Ptilidium ciliare grows in loose, reddish-brown to yellow-green tufts, with individual shoots up to 3 mm wide. Its stems are pinnate or bipinnate, with short stubby branching clusters of dense overlapping leaves covering its stem. The leaves are up to 2.8 mm wide and 2.3 mm long, and the leaves are finely serrated or ciliated, the margins extended as fringe-like rows of thin teeth. The teeth make it difficult to see that the leaves are bilobed. Sexual reproductive structures are very rarely observed on this species.

==Habitat==
Ptilidium ciliare is commonly found in lowland to upland habitats such as acidic grassland, rocky slopes, cliff ledges, screes, wall tops, dwarf shrub heaths, bogs, sand dunes and heathy woodlands. It is usually seen growing amongst a mixture of other bryophyte species.
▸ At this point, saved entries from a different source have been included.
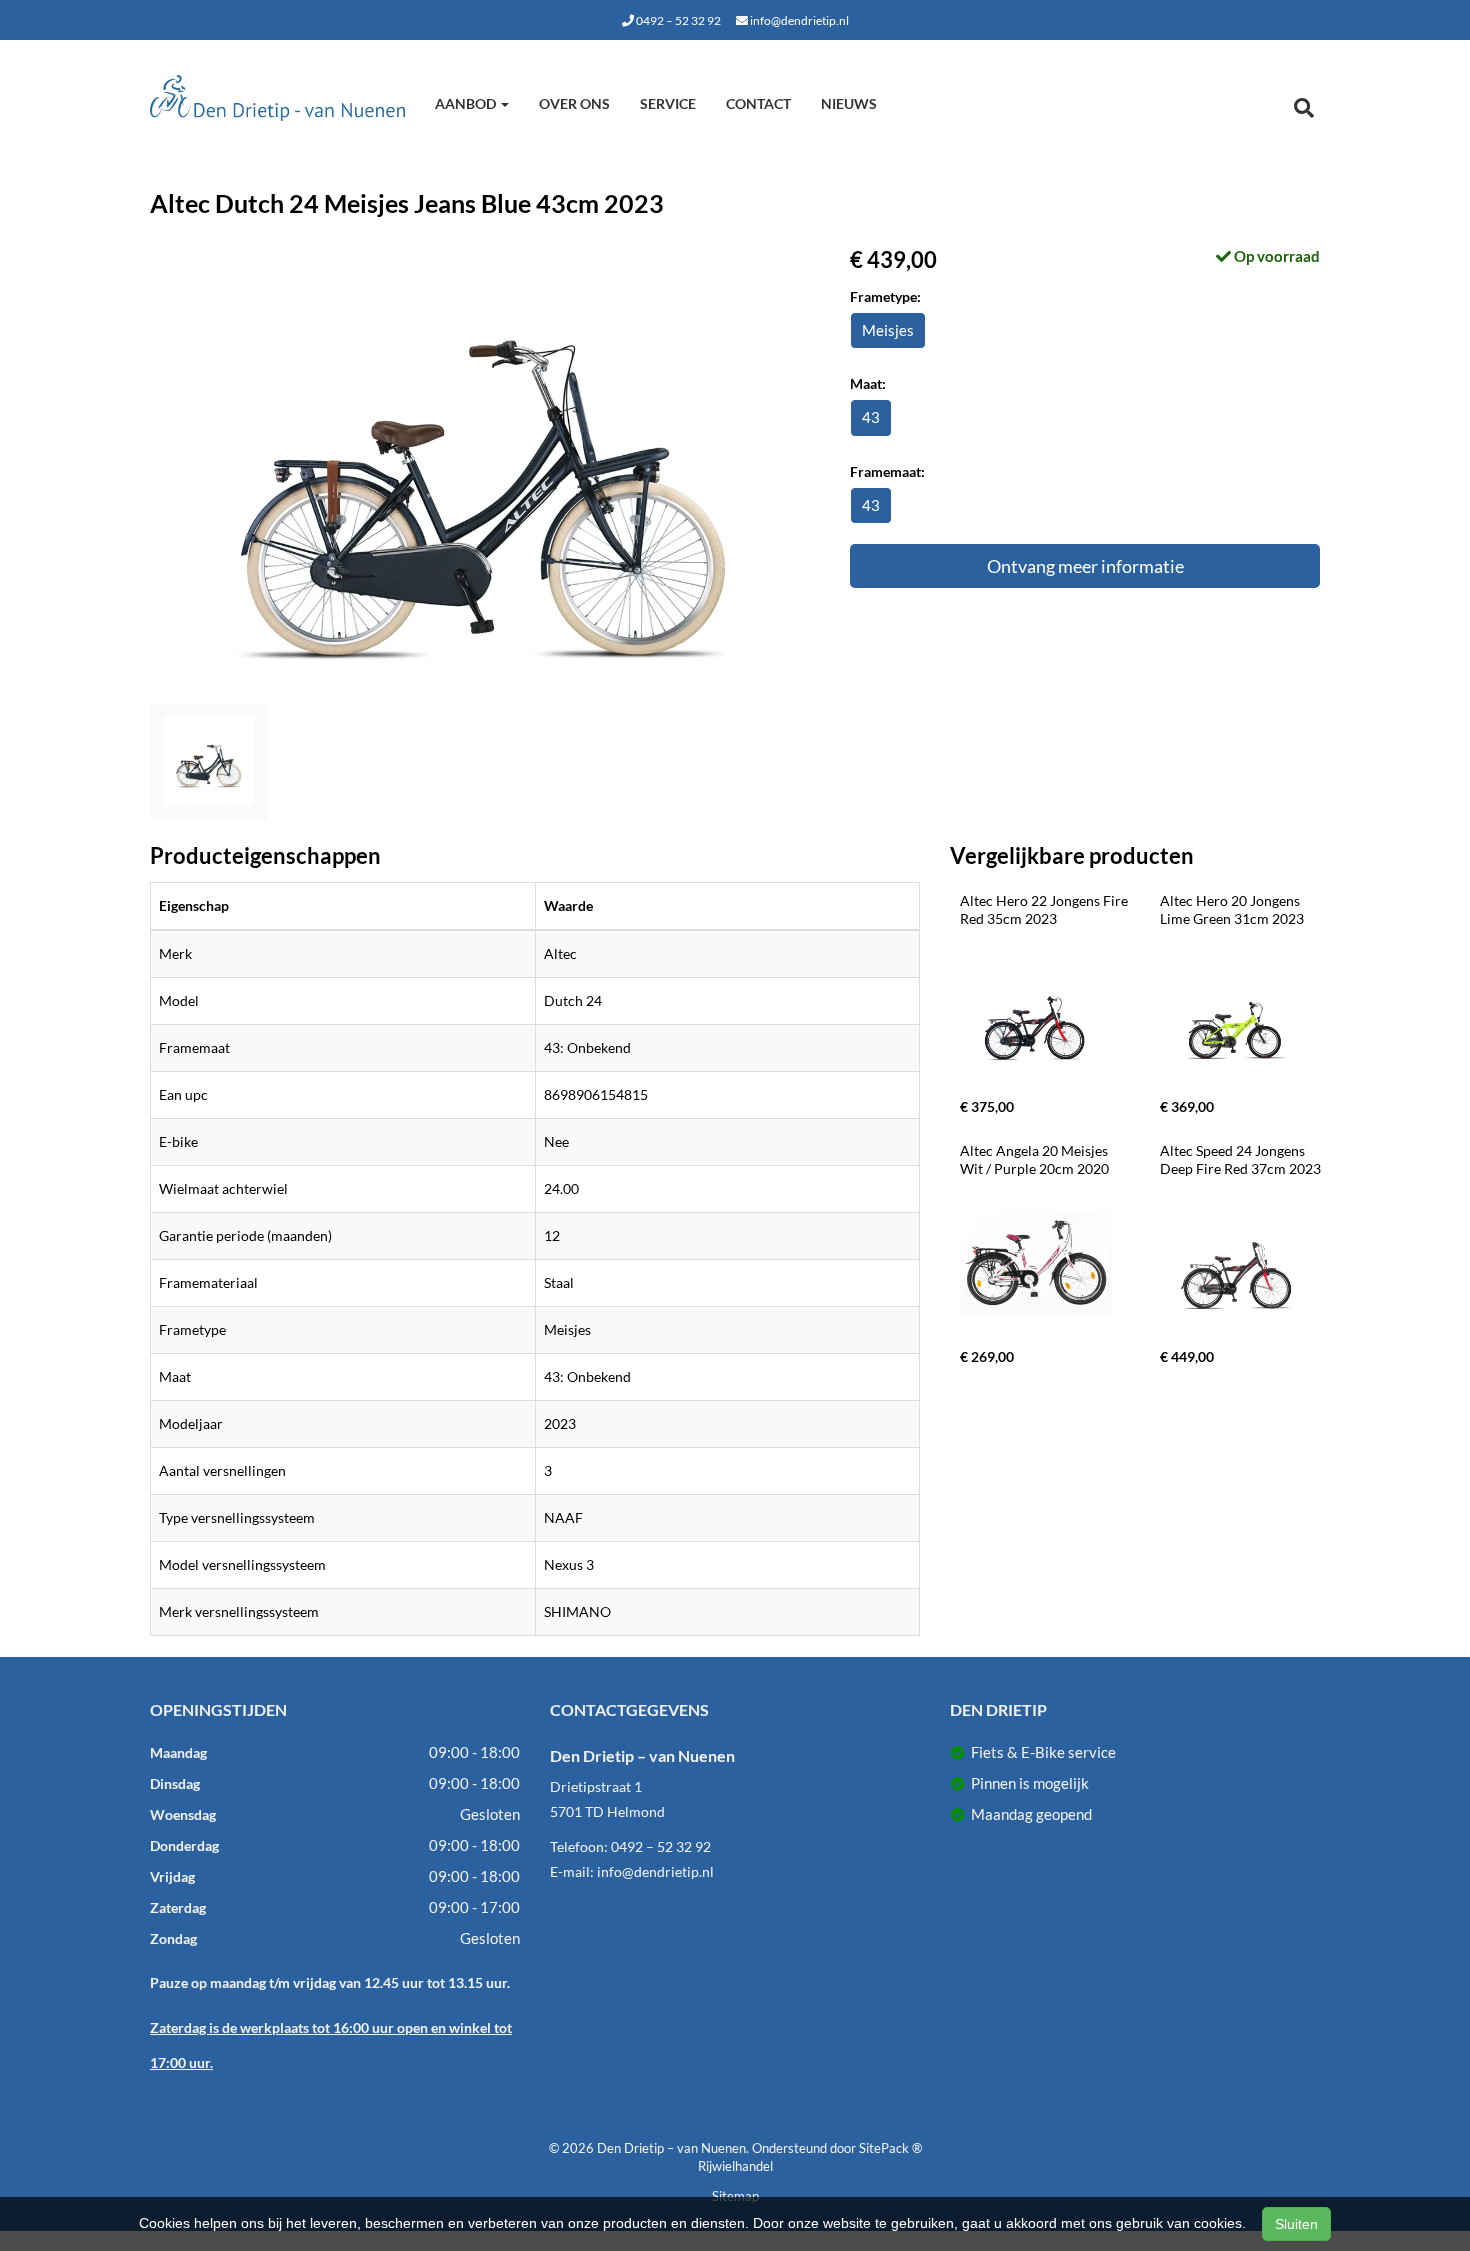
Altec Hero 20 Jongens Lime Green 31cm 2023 (1232, 909)
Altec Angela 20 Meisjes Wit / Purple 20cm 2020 (1035, 1159)
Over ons (574, 103)
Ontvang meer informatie (1085, 566)
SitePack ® (890, 2148)
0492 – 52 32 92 (677, 20)
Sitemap (735, 2196)
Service (668, 103)
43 (871, 417)
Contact (758, 103)
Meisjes (888, 330)
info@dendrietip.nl (798, 20)
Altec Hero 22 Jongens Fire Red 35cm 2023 (1045, 909)
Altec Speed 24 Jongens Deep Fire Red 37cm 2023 (1240, 1159)
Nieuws (849, 103)
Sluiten (1296, 2224)
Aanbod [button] (467, 103)
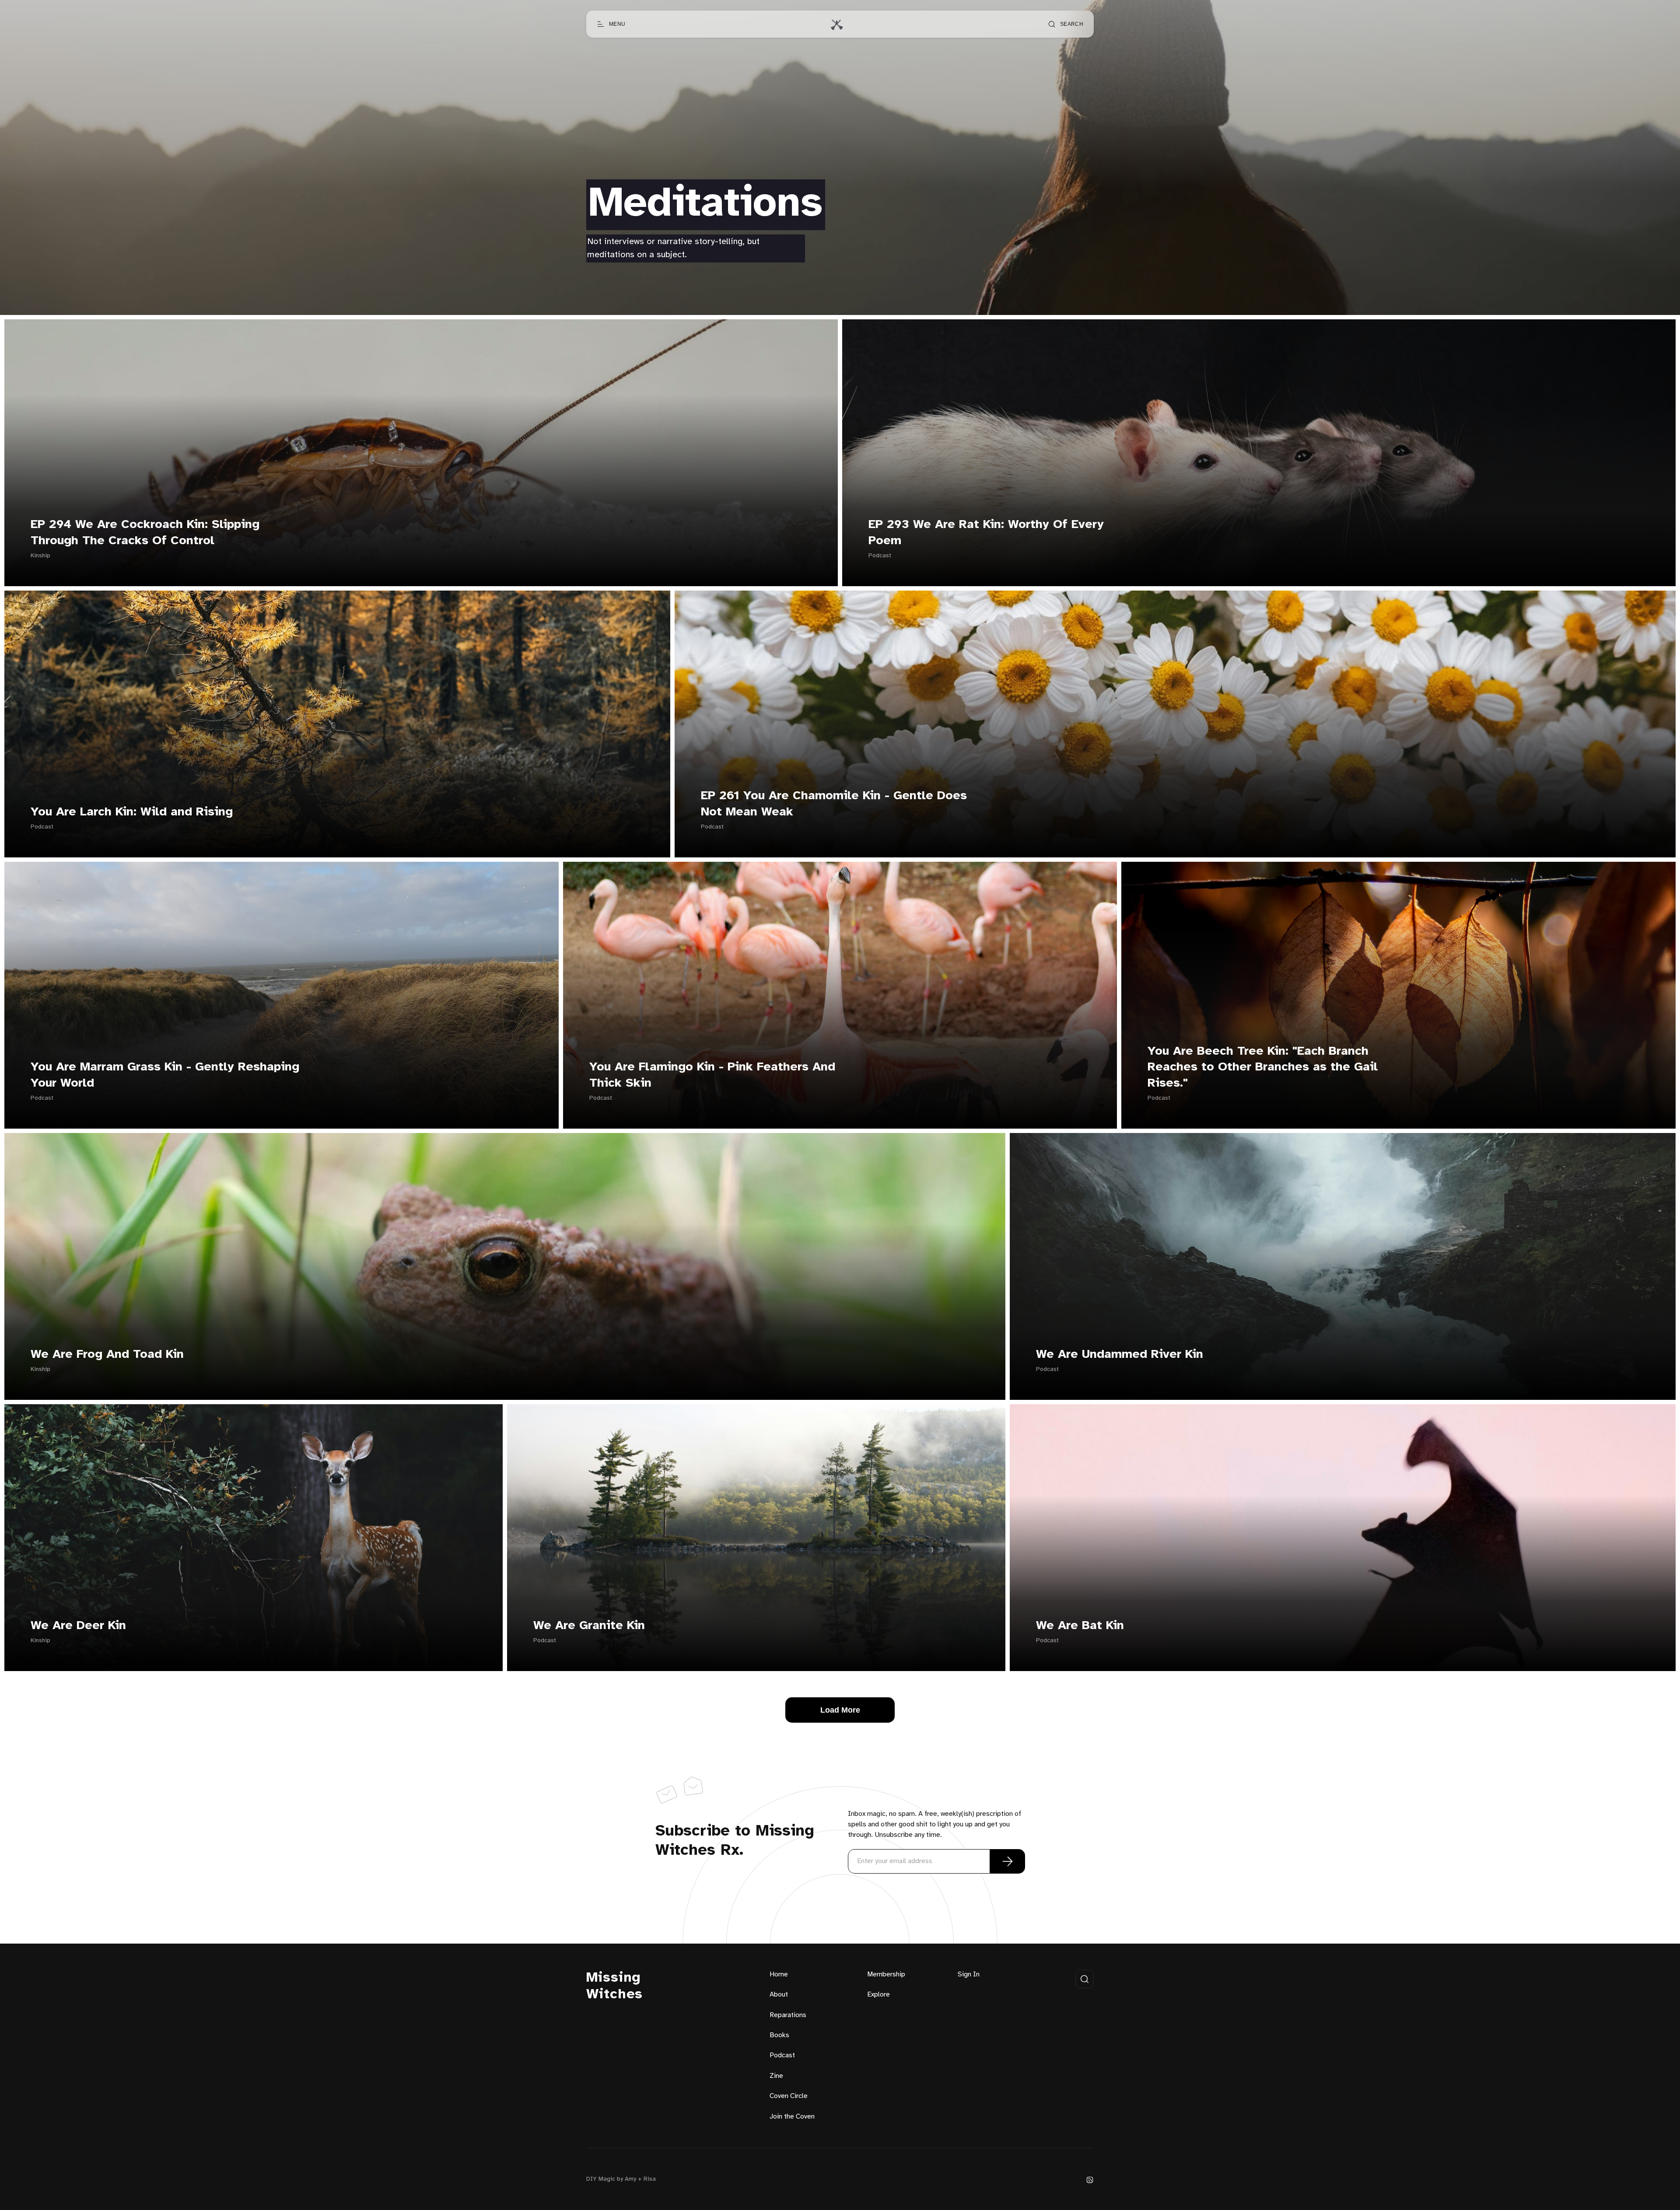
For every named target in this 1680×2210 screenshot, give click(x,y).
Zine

Well-drained and acidic substrates are the preferred growth medium of this species. It rarely grows on fallen logs and branches.

==Similar species==
Stunted forms of P. ciliare could be mistaken for the species P. pulcherrimum, but P. pulcherrimum is smaller, and more compact, almost always growing closely to bark. Mastigophora woodsii is a more robust plant, with longer, attenuated branches on which the leaf size gradually tapers towards the tips.